Former death row inmate released on $150,000 bond following crowdfunding efforts: 'It's not a win until my feet touch grass'

·2 min read
This Oct. 1, 2017 photo shows inmate Clinton Young, outside death row at the Polunsky Unit prison near Livingston, Texas.
This Oct. 1, 2017 photo shows inmate Clinton Young, outside death row at the Polunsky Unit prison near Livingston, Texas.AP Photo/Mike Graczyk
  • Clinton Young spent 20 years on death row for crimes he says he did not commit.

  • A judge ruled that Young did not receive a fair trial and set a $150,000 bond for his release.

  • He was released Thursday after crowdfunding helped him reach his bond goal and now awaits a re-trial.
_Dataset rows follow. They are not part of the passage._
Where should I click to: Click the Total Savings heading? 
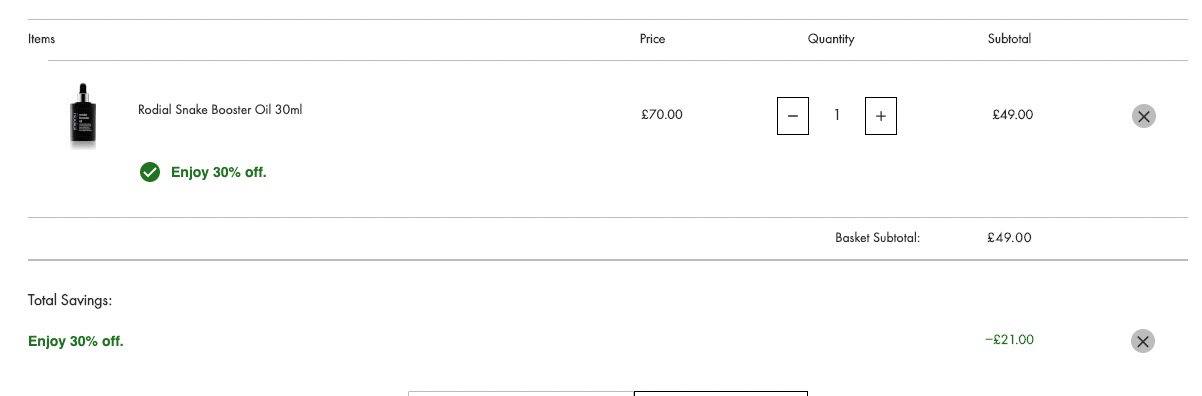[70, 300]
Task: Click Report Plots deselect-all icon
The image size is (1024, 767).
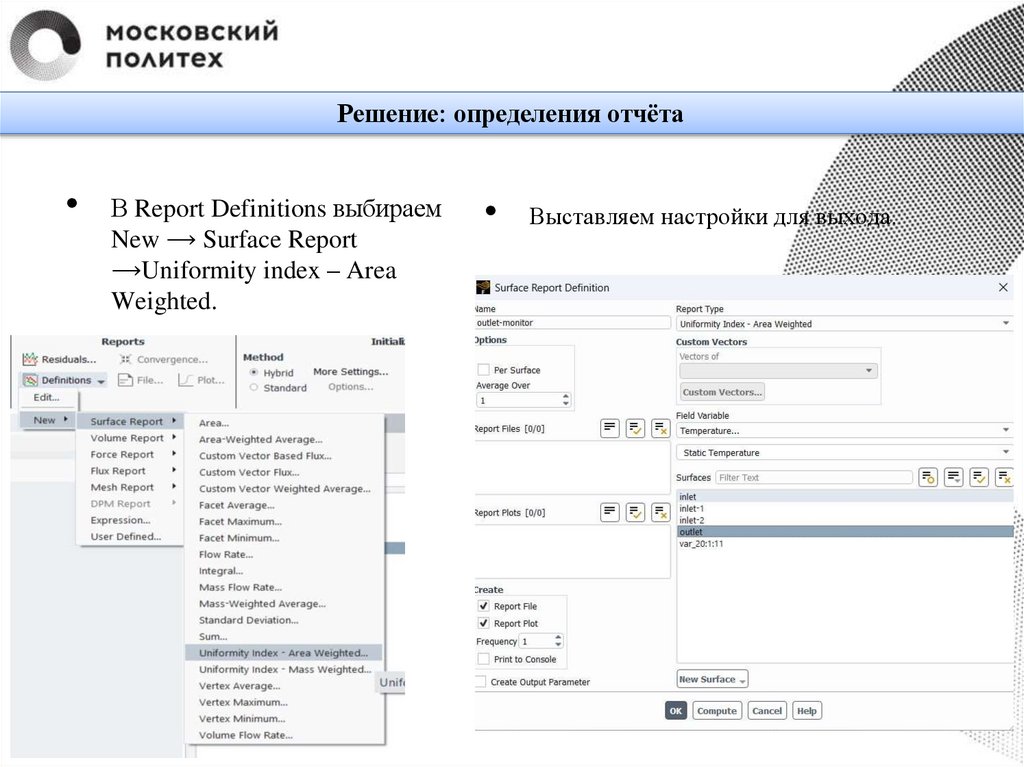Action: 660,512
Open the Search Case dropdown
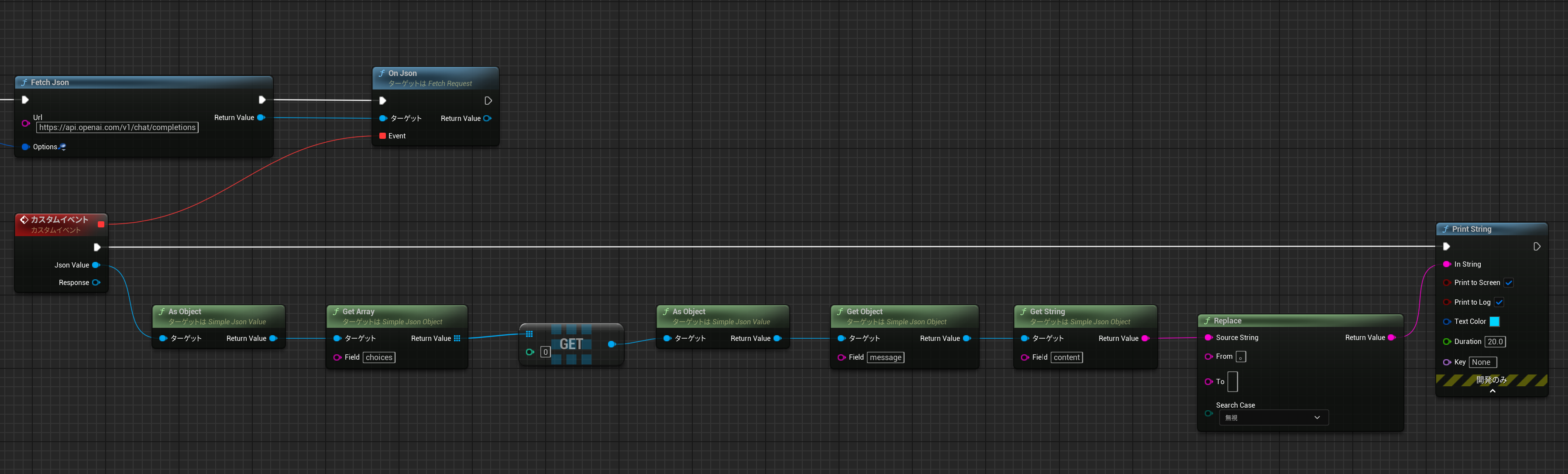The image size is (1568, 474). tap(1273, 417)
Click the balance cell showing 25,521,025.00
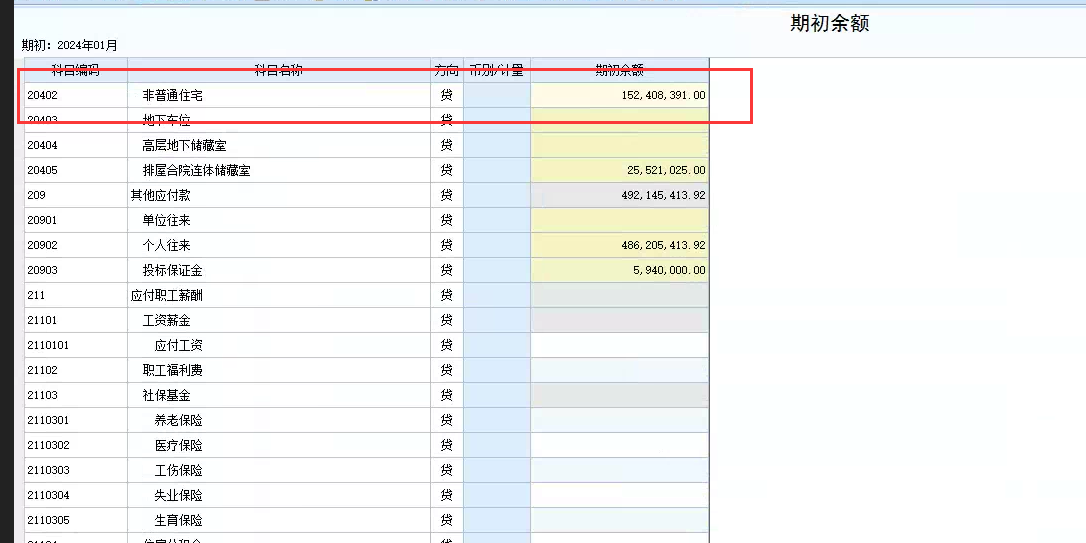 (620, 170)
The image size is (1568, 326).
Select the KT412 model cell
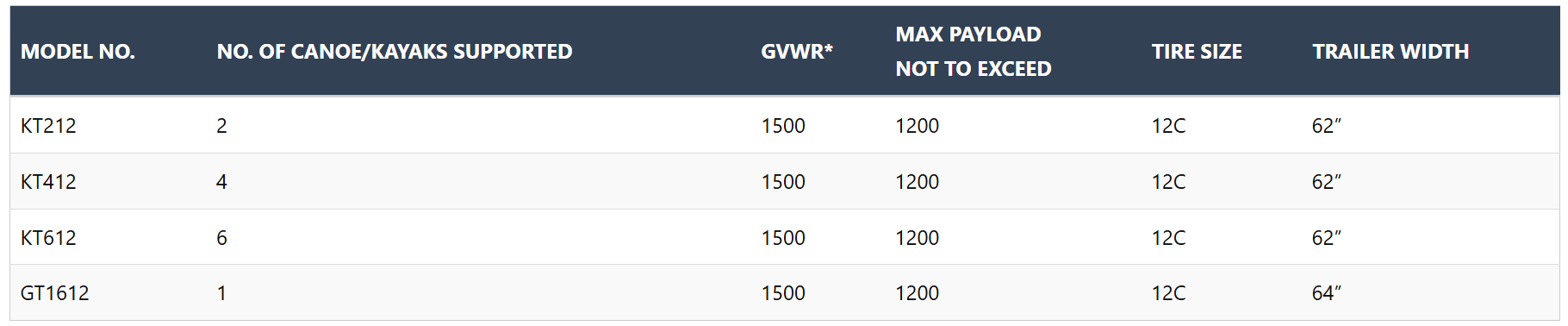[x=48, y=182]
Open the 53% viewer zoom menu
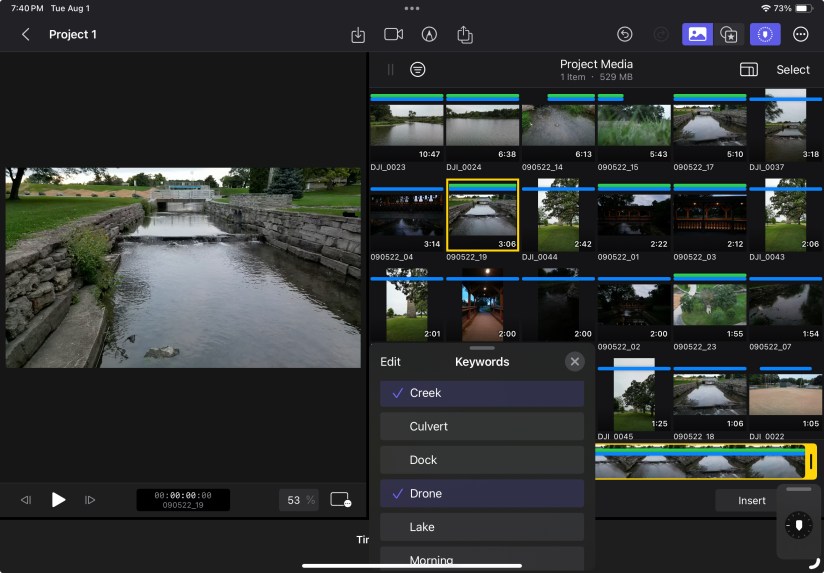 pos(298,500)
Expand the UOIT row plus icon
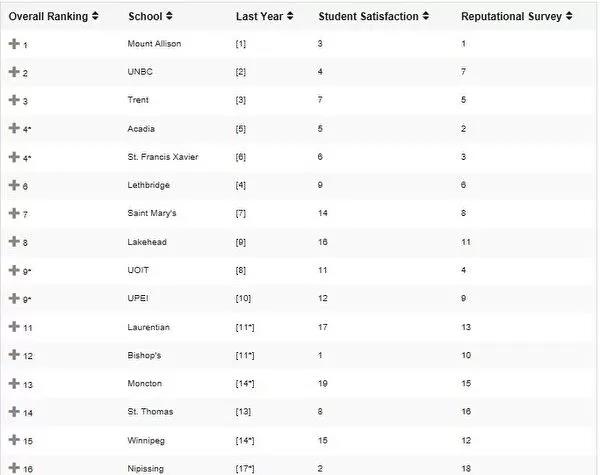This screenshot has height=475, width=600. pyautogui.click(x=14, y=270)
After spending 20 years on death row following his conviction on double-murder charges, former Texas inmate Clinton Young was released from prison earlier this week.

Young was convicted of two capital murder charges in 2003, but a new trial by the Texas Court of Criminal Appeals — permitted in September 2021 — found that the prosecutor in Young's case also worked for the judge presiding in his trial, according to local media outlet KWES-TV.

Judge John Hyde, the now-deceased judge who oversaw Young's original trial, paid the prosecutor, Weldon Ralph Petty, as a judicial clerk, according to court records.

Young was transferred from death row to another facility in October 2021 after District Judge Sid Harle ruled in April 2021 that the working relationship between Hyde and Petty in Young's original case prevented him from having a fair trial, KWES-TV reported.

A $150,000 bond was set for Young on January 19, 2022. After a single day of crowdfunding for 15% of the bond, legal fees, and other expenses, Young was released, according to the foundation made in his name.

"It's not a win until my feet touch grass," Young said after his release, according to a Facebook video.

Young's story garnered both national and international attention after a documentary released in 2021 alleged inconsistent testimonies, new information, and missing evidence in his case. He denied responsibility on the charges he was convicted on.

He now awaits a retrial and can do so out of jail, the Clinton Young Foundation said in a Facebook post.

"Being on death row makes you want to think about your legacy," Young said in a video clip posted to Facebook. "I want to do good things. I want to help other people. I want to fix a broken system."

Young did not immediately respond to Insider's request for comment.